At first I thought she was overdoing the time until I realized the screen was frozen. Chat went wild with questions and concerns and I suggested everyone could feel free to get out of bridge pose before they locked up that way..

Then I abandoned it no sign of fixing, and joined other friends in an online audio pod. 

Very tired today after recent exertions. So this is an abbreviated post. Happy day everyone, eat cake. Advice from 


Ted and Big Ursy

And Madame Floof 





Thursday, July 31, 2025

Orchid respite and men at work

The orchid is a nice change from the kitchen,  under siege from early Wednesday.


The crew arrived on the dot of eight and from then on, it was mad skillz, sawing and hammering and drilling and shouting instructions and the kitchen wall wide open likewise the front door and it was "feels like 102°f."









These are the choices of flooring. He assured me they're fine for kitchens,  waterproof and resilient. At this point I like the palest color. I like pale colors in the kitchen, preferably white, like the last kitchen floors I've installed.  As in myself, not a contractor. 

So maybe there's a bright part to this disastrous episode after all. 

Too bad my Spanish is too bad to follow the discussions between the workers.  Or maybe it's just as well.

By 1:30pm the wall was closed outside, sheetrocked inside.

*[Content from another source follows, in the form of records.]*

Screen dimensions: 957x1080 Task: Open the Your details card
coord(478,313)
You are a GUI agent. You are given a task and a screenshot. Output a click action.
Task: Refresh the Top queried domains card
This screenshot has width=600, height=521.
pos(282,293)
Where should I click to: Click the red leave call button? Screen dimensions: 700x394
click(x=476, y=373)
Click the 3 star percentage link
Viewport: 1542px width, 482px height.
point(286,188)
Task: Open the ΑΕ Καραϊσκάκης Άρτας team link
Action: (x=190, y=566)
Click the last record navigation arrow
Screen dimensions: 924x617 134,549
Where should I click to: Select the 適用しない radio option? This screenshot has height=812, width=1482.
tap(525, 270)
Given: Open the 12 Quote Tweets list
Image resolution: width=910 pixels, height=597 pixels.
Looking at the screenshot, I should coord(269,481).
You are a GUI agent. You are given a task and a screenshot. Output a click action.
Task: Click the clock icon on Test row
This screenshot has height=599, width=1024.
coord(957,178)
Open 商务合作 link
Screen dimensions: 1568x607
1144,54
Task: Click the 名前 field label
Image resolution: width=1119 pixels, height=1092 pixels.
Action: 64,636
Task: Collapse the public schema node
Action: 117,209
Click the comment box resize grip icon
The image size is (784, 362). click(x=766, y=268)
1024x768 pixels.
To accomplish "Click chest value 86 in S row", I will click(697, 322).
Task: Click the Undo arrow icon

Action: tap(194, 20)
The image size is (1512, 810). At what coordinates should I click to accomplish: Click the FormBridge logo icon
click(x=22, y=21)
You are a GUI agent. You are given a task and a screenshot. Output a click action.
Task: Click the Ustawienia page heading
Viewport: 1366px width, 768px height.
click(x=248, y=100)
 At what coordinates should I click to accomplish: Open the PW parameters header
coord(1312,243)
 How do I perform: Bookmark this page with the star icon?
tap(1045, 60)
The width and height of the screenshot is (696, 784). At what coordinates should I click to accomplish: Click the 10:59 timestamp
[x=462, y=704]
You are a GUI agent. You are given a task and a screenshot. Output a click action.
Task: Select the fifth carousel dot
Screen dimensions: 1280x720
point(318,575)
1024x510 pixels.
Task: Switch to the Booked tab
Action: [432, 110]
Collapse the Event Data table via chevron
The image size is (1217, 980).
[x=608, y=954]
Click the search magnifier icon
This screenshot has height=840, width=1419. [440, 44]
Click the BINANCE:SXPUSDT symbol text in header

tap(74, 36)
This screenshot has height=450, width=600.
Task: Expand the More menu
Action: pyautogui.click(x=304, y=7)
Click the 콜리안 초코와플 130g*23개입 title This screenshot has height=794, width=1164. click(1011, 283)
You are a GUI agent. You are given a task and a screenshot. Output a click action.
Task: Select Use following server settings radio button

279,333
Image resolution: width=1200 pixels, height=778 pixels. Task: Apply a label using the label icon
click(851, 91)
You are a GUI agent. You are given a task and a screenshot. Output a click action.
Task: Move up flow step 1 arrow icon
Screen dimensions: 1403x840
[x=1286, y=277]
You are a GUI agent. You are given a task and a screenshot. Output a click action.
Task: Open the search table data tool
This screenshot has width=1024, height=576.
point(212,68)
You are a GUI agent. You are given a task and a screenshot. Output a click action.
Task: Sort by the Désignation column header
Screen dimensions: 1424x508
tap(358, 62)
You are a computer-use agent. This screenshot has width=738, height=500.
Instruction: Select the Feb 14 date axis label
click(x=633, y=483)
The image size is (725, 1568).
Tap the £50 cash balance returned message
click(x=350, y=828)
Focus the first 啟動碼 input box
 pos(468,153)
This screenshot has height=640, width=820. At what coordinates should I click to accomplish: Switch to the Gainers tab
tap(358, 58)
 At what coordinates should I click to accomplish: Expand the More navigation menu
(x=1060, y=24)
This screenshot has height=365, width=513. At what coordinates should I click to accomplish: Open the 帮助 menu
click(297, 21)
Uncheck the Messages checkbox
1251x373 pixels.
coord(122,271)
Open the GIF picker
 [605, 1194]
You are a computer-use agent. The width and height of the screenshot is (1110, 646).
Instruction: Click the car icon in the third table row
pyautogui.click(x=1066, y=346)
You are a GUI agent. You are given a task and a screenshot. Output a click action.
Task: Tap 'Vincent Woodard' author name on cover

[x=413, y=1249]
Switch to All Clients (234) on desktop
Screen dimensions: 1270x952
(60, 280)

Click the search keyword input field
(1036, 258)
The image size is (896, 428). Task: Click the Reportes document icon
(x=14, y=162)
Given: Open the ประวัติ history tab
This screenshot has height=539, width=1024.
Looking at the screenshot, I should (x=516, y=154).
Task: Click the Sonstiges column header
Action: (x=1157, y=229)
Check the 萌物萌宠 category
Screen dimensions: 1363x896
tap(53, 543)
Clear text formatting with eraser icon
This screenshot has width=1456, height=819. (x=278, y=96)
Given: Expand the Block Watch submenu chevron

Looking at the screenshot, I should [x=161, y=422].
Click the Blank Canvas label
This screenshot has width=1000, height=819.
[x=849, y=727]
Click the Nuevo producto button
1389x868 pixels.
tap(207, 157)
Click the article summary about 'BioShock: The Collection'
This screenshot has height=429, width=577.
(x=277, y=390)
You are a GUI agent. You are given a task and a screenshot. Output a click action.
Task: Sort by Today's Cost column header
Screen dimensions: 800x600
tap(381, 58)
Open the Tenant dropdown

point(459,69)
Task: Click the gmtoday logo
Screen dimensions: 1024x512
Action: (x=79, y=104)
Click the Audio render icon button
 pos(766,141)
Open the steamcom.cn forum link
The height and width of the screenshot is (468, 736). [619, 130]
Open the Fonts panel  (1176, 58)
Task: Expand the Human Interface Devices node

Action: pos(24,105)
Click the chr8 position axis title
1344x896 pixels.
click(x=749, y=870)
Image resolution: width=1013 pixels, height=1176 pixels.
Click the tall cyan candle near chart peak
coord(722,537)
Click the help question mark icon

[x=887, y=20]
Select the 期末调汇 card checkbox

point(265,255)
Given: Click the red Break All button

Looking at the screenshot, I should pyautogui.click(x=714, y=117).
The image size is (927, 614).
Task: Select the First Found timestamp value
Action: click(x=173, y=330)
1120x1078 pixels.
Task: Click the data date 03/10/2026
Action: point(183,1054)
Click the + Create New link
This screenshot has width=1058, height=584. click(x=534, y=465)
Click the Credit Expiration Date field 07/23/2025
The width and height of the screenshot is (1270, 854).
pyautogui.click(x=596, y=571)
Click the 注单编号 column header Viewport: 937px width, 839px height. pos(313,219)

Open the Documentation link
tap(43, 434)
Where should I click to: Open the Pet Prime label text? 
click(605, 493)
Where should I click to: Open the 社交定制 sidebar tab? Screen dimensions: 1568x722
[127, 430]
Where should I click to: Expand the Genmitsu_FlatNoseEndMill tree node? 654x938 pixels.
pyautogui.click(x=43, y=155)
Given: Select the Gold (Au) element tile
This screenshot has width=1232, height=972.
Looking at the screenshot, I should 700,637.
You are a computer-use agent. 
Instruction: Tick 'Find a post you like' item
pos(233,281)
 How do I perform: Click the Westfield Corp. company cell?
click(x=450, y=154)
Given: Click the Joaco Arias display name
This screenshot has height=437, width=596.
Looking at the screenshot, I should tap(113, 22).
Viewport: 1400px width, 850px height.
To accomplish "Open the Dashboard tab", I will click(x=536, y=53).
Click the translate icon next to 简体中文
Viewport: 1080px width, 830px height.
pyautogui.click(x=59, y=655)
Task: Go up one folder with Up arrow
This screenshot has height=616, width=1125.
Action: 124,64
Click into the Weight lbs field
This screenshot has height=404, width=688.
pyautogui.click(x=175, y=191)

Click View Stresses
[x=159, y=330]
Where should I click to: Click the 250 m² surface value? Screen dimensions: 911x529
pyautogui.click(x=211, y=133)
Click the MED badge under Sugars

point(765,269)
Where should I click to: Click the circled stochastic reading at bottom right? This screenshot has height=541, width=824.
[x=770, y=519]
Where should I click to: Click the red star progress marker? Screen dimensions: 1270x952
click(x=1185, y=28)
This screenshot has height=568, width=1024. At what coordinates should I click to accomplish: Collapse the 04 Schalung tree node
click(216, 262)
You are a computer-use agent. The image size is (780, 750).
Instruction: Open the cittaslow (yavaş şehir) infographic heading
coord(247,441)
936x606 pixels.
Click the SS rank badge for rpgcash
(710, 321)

These guys work. Literally nonstop, in the heat. The good part is that they were in shade, that being the west facing wall, for most of the day.

This is a roundabout way of getting a new kitchen floor and paint job.

Happy day everyone, the car will probably be home Thursday. Being paid for by Gary on his travels today, taking my card with him. He'll make sure he's happy with it, too.

It is already feeling better to have an unbroken wall. And an unbroken car.